[Python-Dev] Let's get rid of unbound methods

Tim Peters tim.peters at gmail.com
Tue Jan 4 19:57:10 CET 2005


[Guido]
> In my blog I wrote:
> 
> Let's get rid of unbound methods. When class C defines a method
> f, C.f should just return the function object, not an unbound
> method that behaves almost, but not quite, the same as that
> function object. The extra type checking on the first argument that
> unbound methods are supposed to provide is not useful in practice
> (I can't remember that it ever caught a bug in my code)

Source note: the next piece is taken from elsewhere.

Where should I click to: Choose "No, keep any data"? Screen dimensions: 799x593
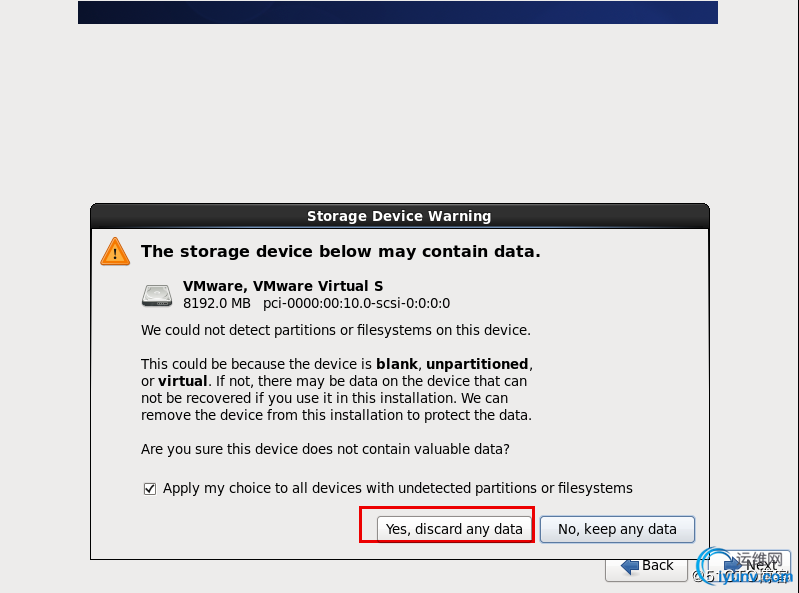click(x=617, y=529)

Really?  Unbound methods are used most often (IME) to call a
base-class method from a subclass, like my_base.the_method(self, ...).
 It's especially easy to forget to write `self, ` there, and the
exception msg then is quite focused because of that extra bit of type
checking.  Otherwise I expect we'd see a more-mysterious
AttributeError or TypeError when the base method got around to trying
to do something with the bogus `self` passed to it.

I could live with that, though.

> and sometimes you have to work around it;

For me, 0 times in ... what? ... about 14 years <wink>.

> it complicates function attribute access; and the overloading of
> unbound and bound methods on the same object type is
> confusing.

Yup, it is a complication, without a compelling use case I know of. 
Across the Python, Zope2 and Zope3 code bases, types.UnboundMethodType
is defined once and used once (believe it or not, in unittest.py).